Milky Way Mass Models and MOND

TL;DR

This paper tests MOND predictions against the Milky Way's rotation curve using a detailed mass model, finding good agreement without fitting parameters and exploring implications for galaxy structure and interpolation functions.

Contribution

It demonstrates that MOND accurately predicts the Milky Way's rotation curve with a specific mass model and introduces a new interpolation function balancing galaxy and solar system scales.

Findings

MOND matches observed rotation curves without fit parameters.

Short exponential scale lengths (2.0-2.5 kpc) are preferred.

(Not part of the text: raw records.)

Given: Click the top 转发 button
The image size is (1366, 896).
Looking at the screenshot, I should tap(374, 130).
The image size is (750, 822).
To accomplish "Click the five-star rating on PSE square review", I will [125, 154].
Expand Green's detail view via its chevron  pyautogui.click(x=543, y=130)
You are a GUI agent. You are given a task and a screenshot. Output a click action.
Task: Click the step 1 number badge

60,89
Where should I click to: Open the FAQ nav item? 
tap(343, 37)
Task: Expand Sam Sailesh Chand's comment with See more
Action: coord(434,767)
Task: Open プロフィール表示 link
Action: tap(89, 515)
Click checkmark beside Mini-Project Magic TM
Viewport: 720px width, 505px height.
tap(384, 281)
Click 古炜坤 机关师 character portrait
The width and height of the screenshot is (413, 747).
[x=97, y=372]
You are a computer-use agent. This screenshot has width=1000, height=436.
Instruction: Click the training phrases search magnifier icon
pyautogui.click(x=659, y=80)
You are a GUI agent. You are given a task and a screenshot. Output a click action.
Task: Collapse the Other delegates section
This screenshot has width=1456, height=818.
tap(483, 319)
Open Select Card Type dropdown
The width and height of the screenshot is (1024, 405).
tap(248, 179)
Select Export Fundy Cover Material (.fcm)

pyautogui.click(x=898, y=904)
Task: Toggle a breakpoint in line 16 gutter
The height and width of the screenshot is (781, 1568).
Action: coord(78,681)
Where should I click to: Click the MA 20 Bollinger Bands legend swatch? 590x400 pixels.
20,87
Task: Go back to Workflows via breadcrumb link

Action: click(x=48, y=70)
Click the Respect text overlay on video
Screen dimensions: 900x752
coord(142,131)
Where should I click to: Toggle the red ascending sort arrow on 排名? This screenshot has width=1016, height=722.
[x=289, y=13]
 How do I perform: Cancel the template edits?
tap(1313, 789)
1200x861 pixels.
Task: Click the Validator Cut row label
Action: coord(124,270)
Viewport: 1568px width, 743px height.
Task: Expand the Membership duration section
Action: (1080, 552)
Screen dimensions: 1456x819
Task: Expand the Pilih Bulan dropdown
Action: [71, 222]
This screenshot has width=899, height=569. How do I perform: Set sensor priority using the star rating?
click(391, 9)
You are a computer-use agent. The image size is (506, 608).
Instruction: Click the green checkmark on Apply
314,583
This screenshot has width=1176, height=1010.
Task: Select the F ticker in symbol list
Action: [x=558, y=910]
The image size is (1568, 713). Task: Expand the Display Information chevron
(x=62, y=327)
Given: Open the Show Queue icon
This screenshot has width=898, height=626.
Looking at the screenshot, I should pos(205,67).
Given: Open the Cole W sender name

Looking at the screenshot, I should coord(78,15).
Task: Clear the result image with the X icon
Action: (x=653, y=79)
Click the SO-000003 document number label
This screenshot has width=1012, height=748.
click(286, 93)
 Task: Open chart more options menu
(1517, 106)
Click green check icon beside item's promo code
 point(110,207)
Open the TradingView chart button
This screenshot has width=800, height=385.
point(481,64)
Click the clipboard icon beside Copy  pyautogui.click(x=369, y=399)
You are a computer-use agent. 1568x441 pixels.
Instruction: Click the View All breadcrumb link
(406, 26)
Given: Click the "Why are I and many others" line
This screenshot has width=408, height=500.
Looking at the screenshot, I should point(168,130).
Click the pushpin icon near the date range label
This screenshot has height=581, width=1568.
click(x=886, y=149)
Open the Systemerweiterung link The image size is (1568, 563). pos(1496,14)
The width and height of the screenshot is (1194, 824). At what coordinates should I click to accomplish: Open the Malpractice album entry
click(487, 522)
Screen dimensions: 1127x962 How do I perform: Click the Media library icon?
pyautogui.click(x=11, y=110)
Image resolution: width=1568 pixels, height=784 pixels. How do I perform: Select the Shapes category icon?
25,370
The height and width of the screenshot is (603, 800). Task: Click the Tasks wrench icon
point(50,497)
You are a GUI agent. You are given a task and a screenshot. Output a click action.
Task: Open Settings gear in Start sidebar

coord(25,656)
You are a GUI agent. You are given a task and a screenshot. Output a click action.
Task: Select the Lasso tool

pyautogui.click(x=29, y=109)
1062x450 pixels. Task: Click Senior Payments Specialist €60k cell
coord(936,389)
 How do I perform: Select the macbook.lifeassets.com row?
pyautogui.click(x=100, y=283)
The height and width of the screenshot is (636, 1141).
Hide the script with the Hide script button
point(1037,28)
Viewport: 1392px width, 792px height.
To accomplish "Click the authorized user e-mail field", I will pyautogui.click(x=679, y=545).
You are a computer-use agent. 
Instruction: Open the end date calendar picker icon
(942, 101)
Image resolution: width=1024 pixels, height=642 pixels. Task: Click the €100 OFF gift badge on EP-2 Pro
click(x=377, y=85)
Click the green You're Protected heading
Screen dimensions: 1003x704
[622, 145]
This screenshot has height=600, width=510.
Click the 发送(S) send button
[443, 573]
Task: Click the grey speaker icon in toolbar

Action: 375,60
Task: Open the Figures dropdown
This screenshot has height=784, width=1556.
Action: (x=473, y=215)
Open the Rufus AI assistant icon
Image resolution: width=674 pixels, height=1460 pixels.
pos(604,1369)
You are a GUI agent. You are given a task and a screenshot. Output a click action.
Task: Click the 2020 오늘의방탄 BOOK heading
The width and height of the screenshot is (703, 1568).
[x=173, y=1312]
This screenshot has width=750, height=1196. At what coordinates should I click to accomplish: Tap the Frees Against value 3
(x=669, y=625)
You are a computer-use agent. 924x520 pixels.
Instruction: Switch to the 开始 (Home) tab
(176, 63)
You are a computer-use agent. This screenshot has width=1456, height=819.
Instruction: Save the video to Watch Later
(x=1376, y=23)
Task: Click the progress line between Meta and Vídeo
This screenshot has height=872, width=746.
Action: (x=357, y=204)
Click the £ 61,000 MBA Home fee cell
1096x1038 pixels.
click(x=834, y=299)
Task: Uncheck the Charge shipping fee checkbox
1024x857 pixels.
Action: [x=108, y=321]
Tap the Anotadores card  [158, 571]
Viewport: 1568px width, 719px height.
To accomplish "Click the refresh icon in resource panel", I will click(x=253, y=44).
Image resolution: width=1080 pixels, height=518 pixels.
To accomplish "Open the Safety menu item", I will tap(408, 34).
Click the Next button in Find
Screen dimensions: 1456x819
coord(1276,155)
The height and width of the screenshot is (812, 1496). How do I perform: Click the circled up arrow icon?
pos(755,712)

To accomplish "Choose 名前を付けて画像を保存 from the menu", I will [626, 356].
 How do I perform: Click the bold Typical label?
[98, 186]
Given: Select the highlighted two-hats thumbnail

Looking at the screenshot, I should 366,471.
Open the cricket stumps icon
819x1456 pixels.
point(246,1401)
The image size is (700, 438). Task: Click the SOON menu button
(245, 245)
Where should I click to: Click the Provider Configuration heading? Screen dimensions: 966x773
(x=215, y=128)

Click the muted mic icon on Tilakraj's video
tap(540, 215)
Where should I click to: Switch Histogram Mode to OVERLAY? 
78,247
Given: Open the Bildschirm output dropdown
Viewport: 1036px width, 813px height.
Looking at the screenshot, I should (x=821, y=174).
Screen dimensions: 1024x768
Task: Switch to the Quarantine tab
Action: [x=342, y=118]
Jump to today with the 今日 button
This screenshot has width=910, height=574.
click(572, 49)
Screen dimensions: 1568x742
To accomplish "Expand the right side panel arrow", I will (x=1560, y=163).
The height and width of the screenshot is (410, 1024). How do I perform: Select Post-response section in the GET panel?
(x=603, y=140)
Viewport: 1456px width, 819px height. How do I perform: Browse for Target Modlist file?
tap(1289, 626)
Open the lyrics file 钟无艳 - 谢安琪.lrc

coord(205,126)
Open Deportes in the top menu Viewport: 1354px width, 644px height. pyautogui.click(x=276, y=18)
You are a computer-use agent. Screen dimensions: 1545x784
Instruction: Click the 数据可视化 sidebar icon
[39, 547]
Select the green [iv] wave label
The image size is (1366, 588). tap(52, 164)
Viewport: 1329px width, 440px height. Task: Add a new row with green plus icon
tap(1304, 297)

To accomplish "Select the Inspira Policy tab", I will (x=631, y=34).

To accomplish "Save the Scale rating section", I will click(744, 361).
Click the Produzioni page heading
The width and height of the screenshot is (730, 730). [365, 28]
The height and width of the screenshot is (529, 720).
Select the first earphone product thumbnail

The inverse problem reveals a 'bumpy' mass distribution consistent with observed galaxy features.

Abstract

Using the Tuorla-Heidelberg model for the mass distribution of the Milky Way, I determine the rotation curve predicted by MOND. The result is in good agreement with the observed terminal velocities interior to the solar radius and with estimates of the Galaxy's rotation curve exterior thereto. There are no fit parameters: given the mass distribution, MOND provides a good match to the rotation curve. The Tuorla-Heidelberg model does allow for a variety of exponential scale lengths; MOND prefers short scale lengths in the range 2.0 to 2.5 kpc. The favored value of scale length depends somewhat on the choice of interpolation function. There is some preference for the `simple' interpolation function as found by Famaey & Binney. I introduce an interpolation function that shares the advantages of the simple function on galaxy scales while having a much smaller impact in the solar system. I also solve the inverse problem, inferring the surface mass density distribution of the Milky Way from the terminal velocities. The result is a Galaxy with `bumps and wiggles' in both its luminosity profile and rotation curve that are reminiscent of those frequently observed in external galaxies.